— WORK ITEM —
Output the lines of the records below exactly, beginning at their first line and ending at the line with "Screen dimensions: 720x360"; include no pictures.

[Dataset entries]

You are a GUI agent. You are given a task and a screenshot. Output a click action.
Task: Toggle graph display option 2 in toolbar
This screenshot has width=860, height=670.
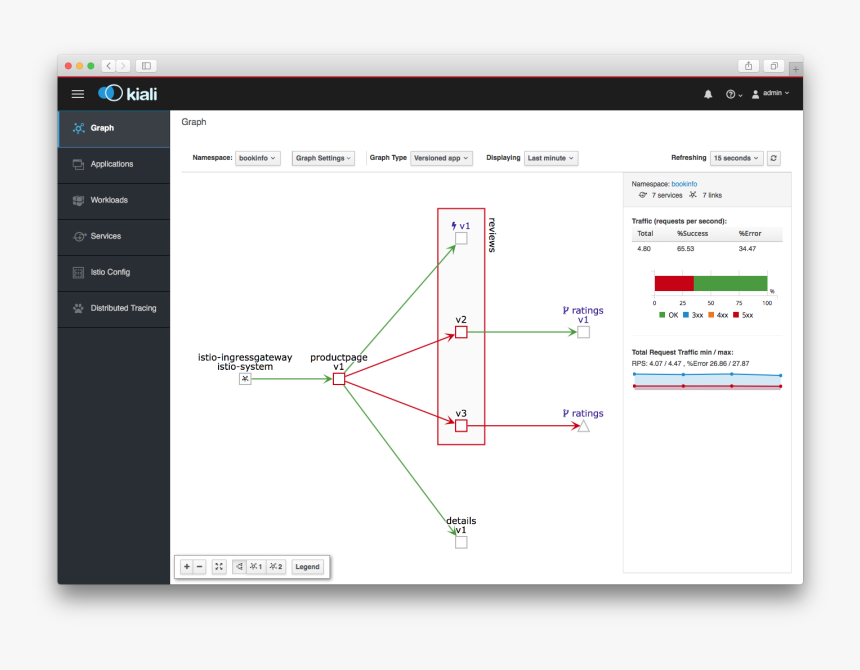pos(275,566)
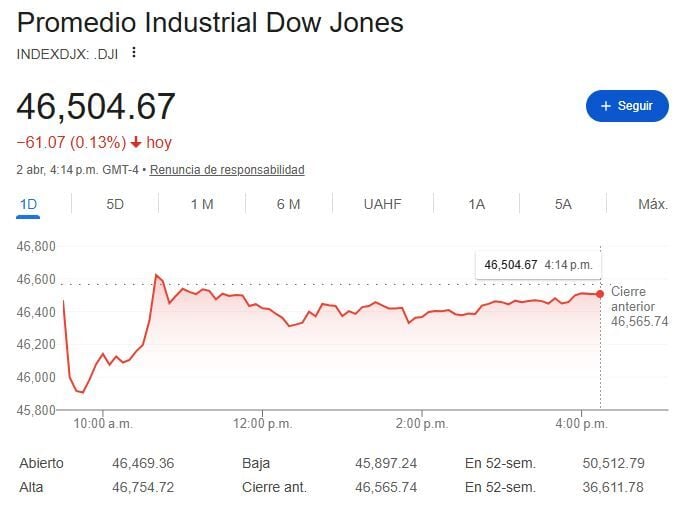
Task: Select the 1A one-year tab
Action: click(476, 204)
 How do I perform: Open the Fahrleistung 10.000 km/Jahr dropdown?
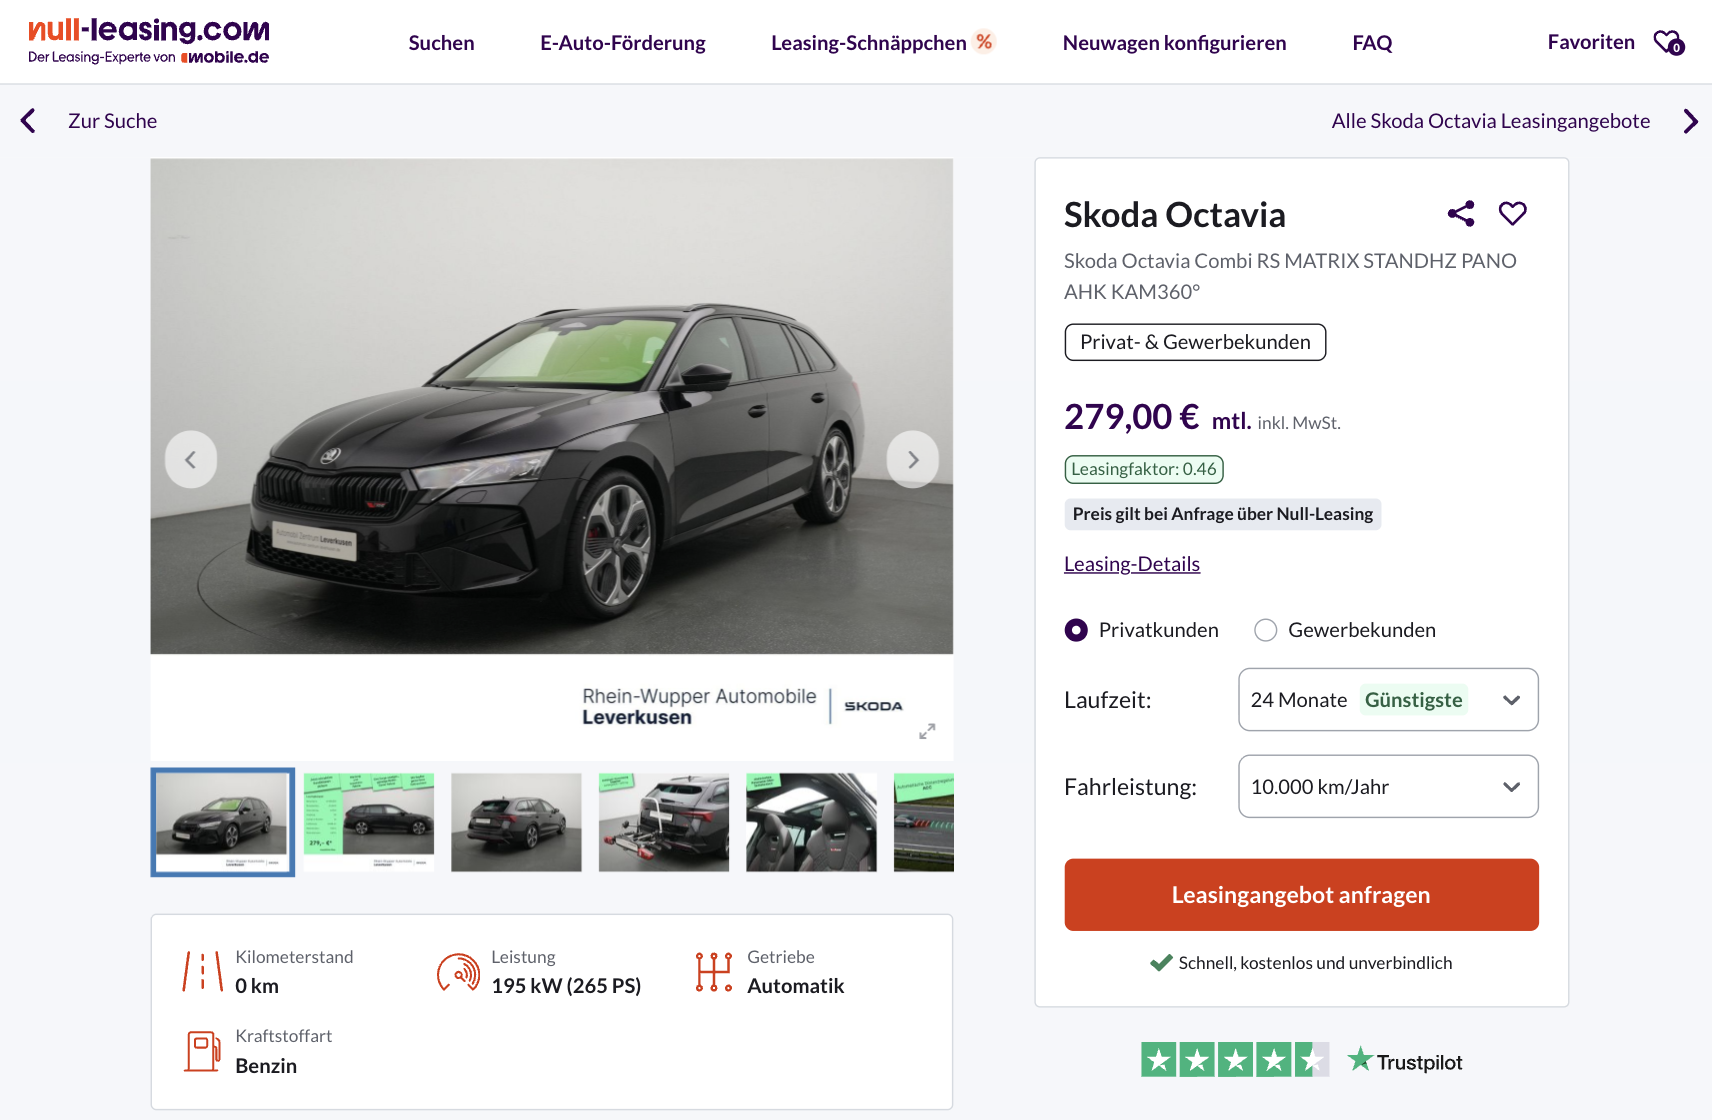point(1387,787)
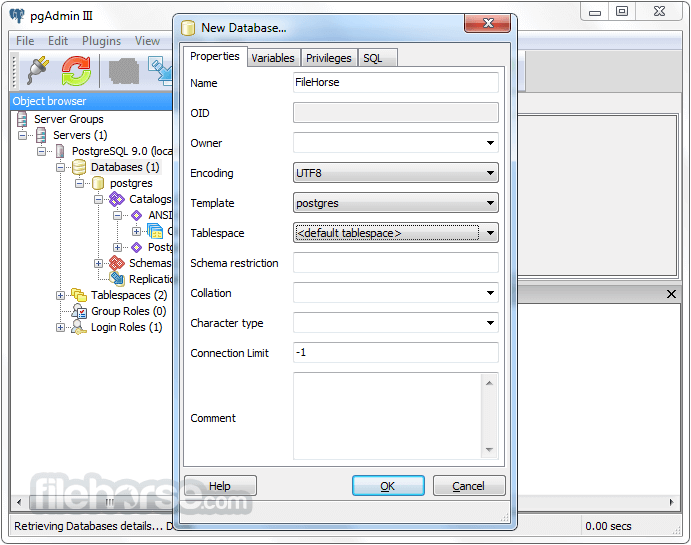Click the Cancel button
691x545 pixels.
pos(468,486)
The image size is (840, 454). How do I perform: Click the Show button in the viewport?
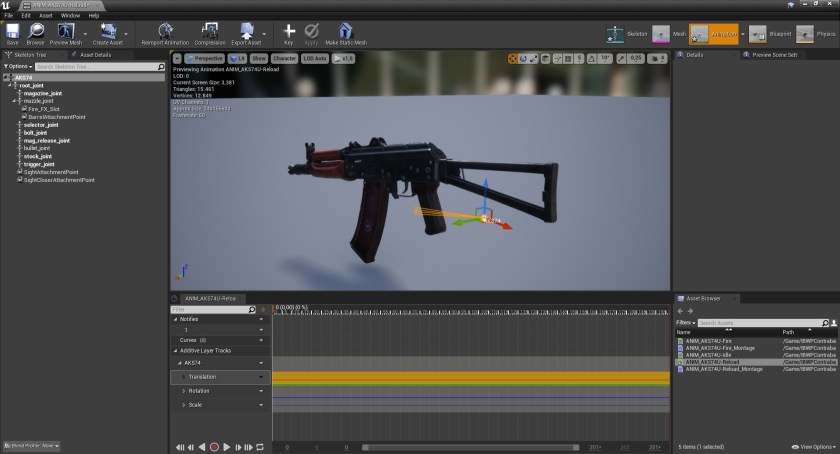[258, 59]
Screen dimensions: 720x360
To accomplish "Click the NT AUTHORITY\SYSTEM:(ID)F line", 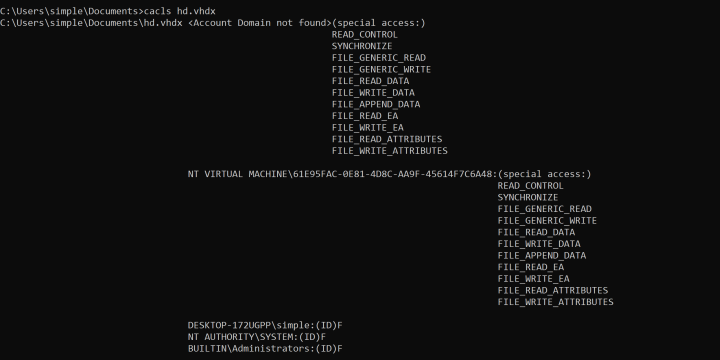I will click(x=257, y=337).
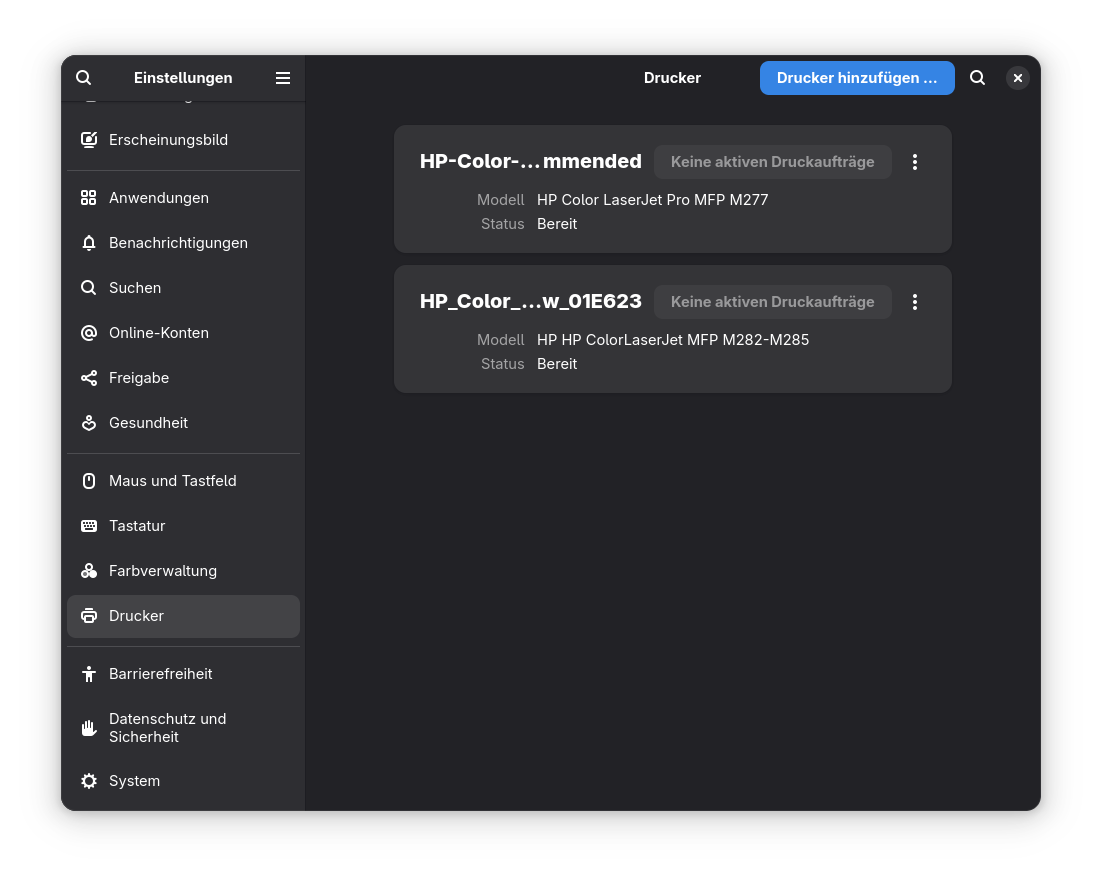Click the Benachrichtigungen bell icon
The image size is (1102, 878).
[x=89, y=242]
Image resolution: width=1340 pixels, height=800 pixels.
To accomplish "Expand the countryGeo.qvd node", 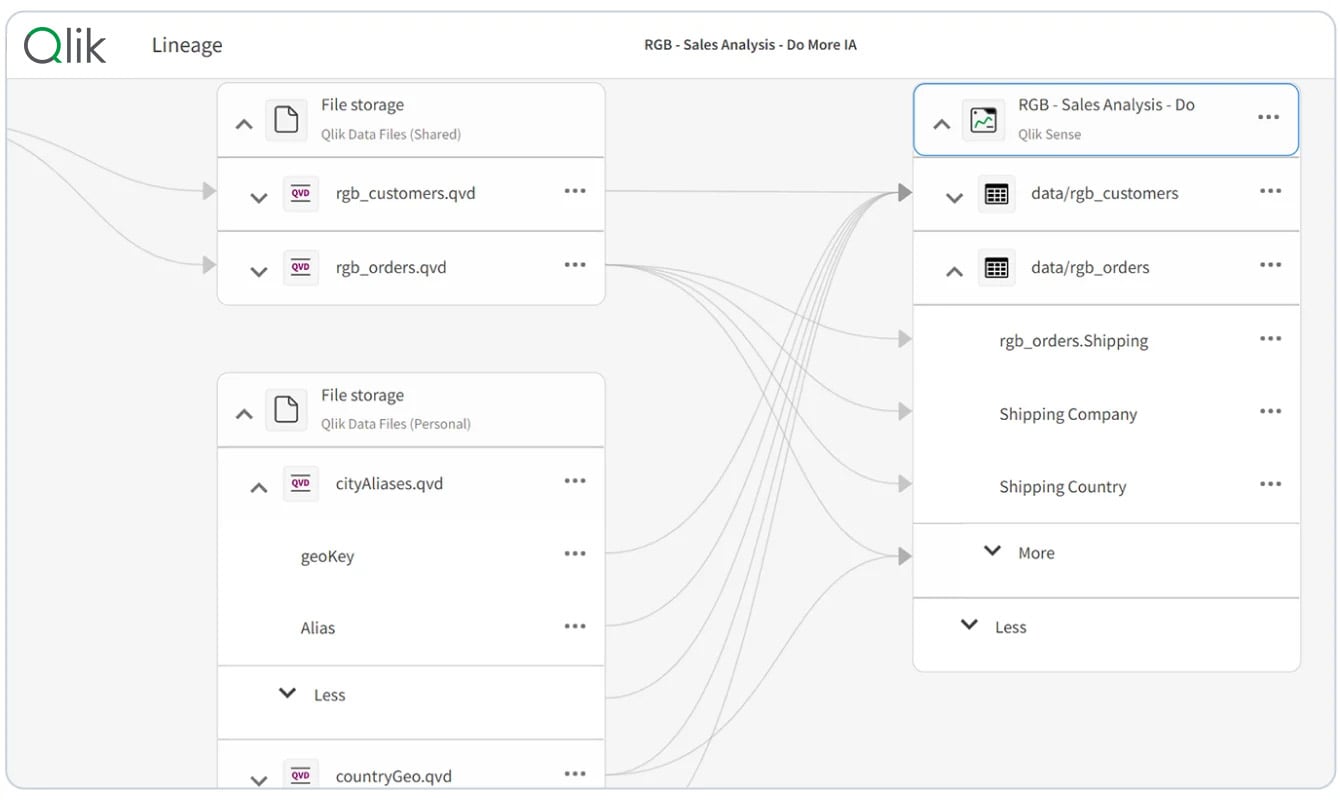I will coord(258,780).
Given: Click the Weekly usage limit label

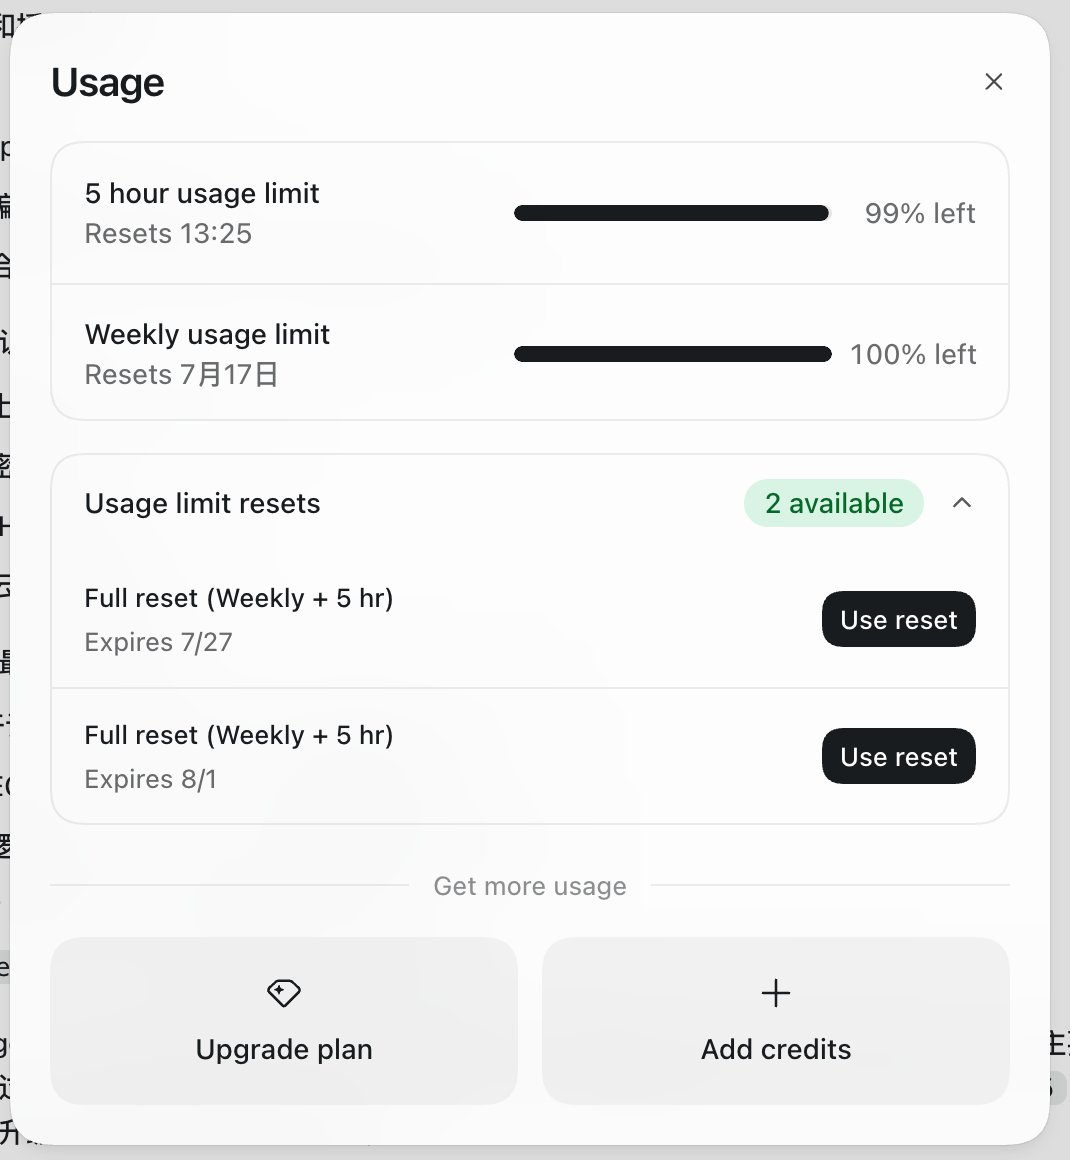Looking at the screenshot, I should pyautogui.click(x=207, y=334).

— SOLUTION FOR THIS PROBLEM —
You are a GUI agent. You are given a task and a screenshot. Output a click action.
Task: Toggle graph display option 2 in toolbar
This screenshot has width=860, height=670.
pos(275,566)
Task: Select the 1A one-year tab
Action: click(476, 204)
 How do I perform: Open the Fahrleistung 10.000 km/Jahr dropdown?
point(1387,787)
Click the Cancel button
691x545 pixels.
pos(468,486)
The image size is (840, 454). How do I perform: Click the Show button in the viewport?
[258, 59]
Screen dimensions: 720x360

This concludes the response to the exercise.